Purpose: : To investigate whether Human gD–crystallin can form amyloid fibrils in vitro. Amyloid fibrils are associated with a variety of human protein misfolding and protein deposition diseases. Bovine crystallins formed amyloid fibers under denaturing conditions (Meehan et al., J Biol Chem; 279(5):3413–3419, 2004) and amyloid fibers may form in the lens of mutant mice (Sandilands et al., EMBO J.; 21(22):6005–6014, 2002).

Methods: : Human gD–crystallin expressed and purified from E.coli, was stable and soluble at 37^oC pH 7, and refolded from the fully denatured state back to the native state under these conditions (Kosinski–Collins & King, Protein Sci.; 12:480–490, 2003). Fibrillar forms generated by incubation of the native protein at pH 3 were characterized by transmission electron microscopy, Conge Red binding, x–ray scattering, and FTIR spectroscopy.

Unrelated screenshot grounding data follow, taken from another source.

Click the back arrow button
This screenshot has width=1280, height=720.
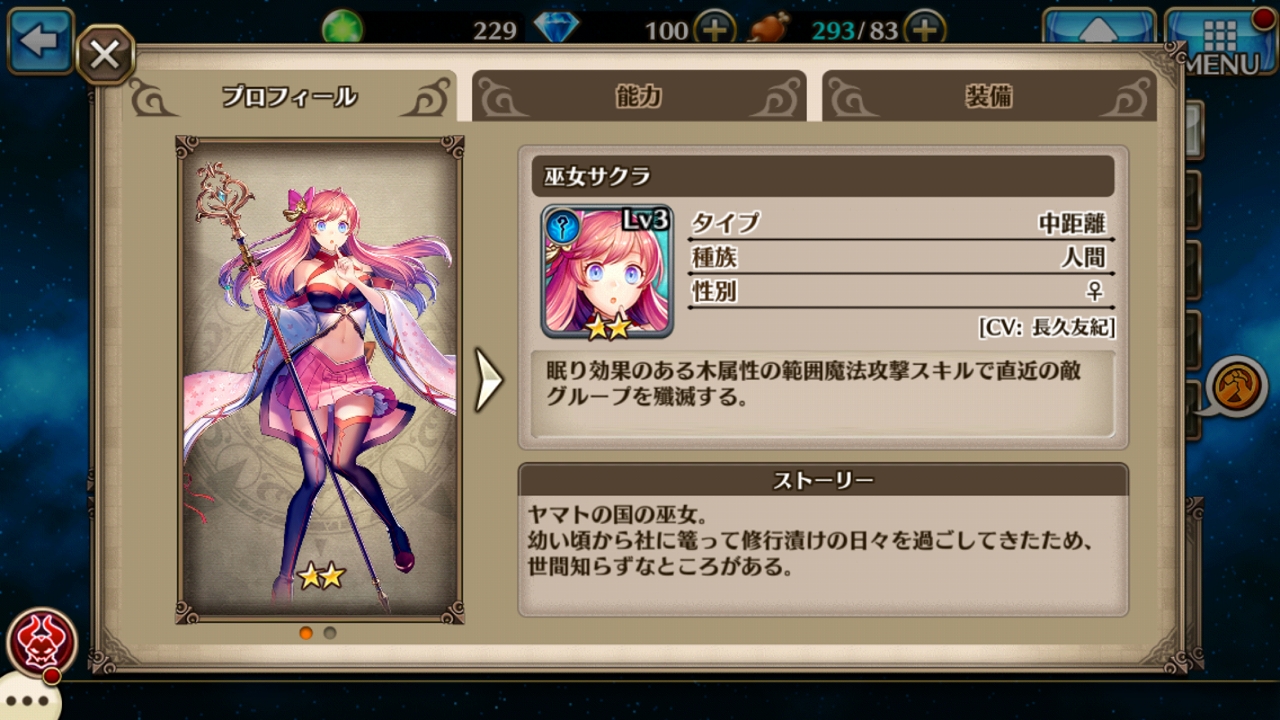pos(41,41)
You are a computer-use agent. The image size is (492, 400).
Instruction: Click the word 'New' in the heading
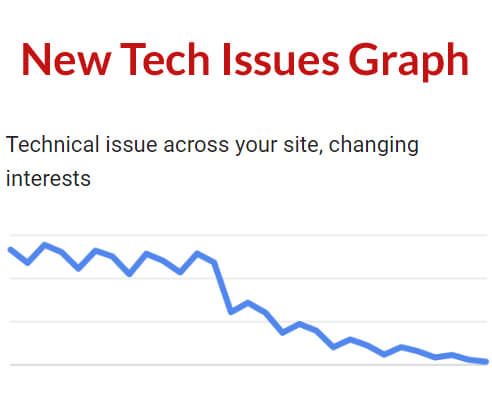click(x=66, y=59)
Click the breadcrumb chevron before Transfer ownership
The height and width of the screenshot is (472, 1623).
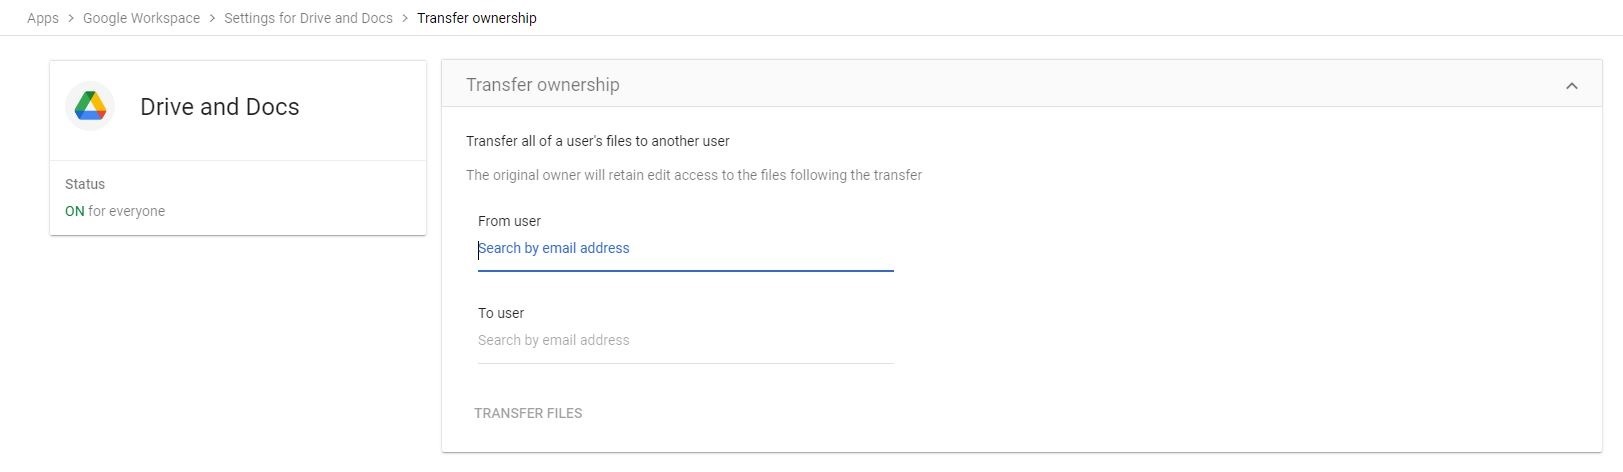point(405,18)
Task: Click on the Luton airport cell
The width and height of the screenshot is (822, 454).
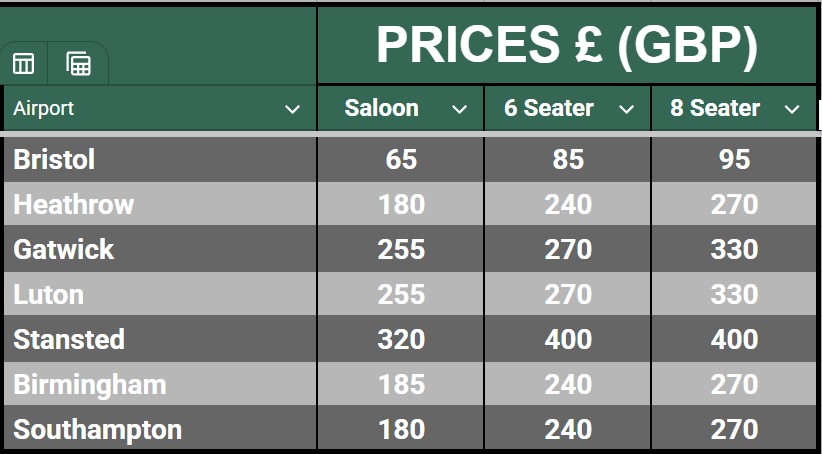Action: click(x=48, y=295)
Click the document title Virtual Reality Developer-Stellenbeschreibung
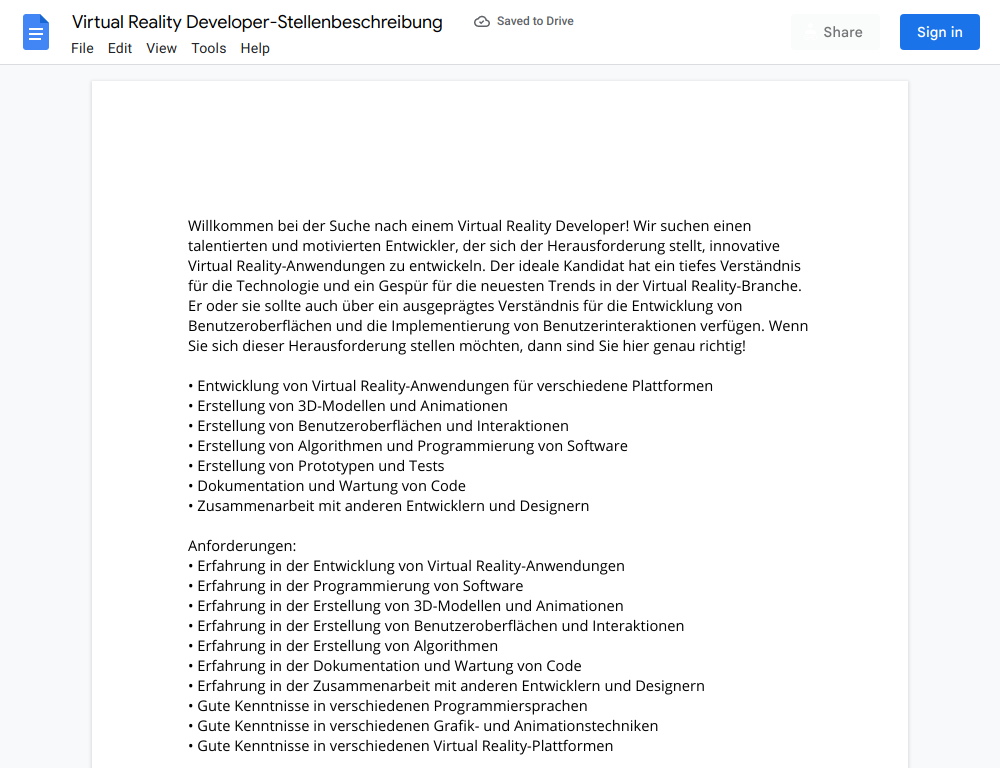The width and height of the screenshot is (1000, 768). pyautogui.click(x=257, y=22)
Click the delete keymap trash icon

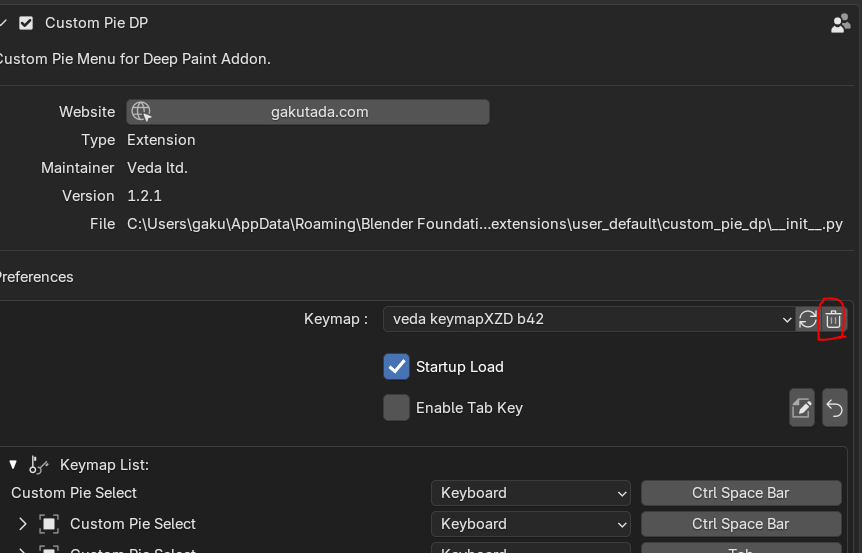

Results: : Incubation of the protein at 37^oC in 50 mM acetate buffer pH 3 at 50ug/ml – 5mg/ml for 2 days, led to formation of a viscous, gel–like solution. Examination of negatively stained samples by transmission electron microscopy revealed linear, non–branching fibrils of variable lengths, with diameters ranging from 15 to 35 nm. Incubation with the dye Congo Red generated the spectral red shift associated with dye binding to amyloid. The fibers were mounted and examined by low angle X–ray scattering. The resulting X–ray fiber diffraction patterns recorded from the samples were typical of amyloid fibers. A clear meridional reflection at 4.7 A and a more diffuse reflection on the equator between 10 and 11 A were present. FTIR was used to follow the evolution of the secondary structure of gD–Crys with time during incubation of the protein at pH 3. The native protein displayed a major band at 1640 cm–1 that converted during incubation at 37^oC to a band at 1616 cm–1. An additional band at 1689 cm–1 also appeared with time. The presence of bands in the regions ∼ 1620 cm–1 and ∼1680 cm–1 has been attributed to the formation of intermolecular beta–sheet structure that characterizes the fibrillar amyloid motif. The isolated N–terminal 1–82 and C–terminal 86–174 domains of HgD–Crys were incubated and examined under the same conditions. These isolated domains also formed amyloid fibrils.

Conclusions: : Human gD–crystallin as well as its isolated N–terminal and C–terminal Greek key domains can form amyloid fibrils in vitro.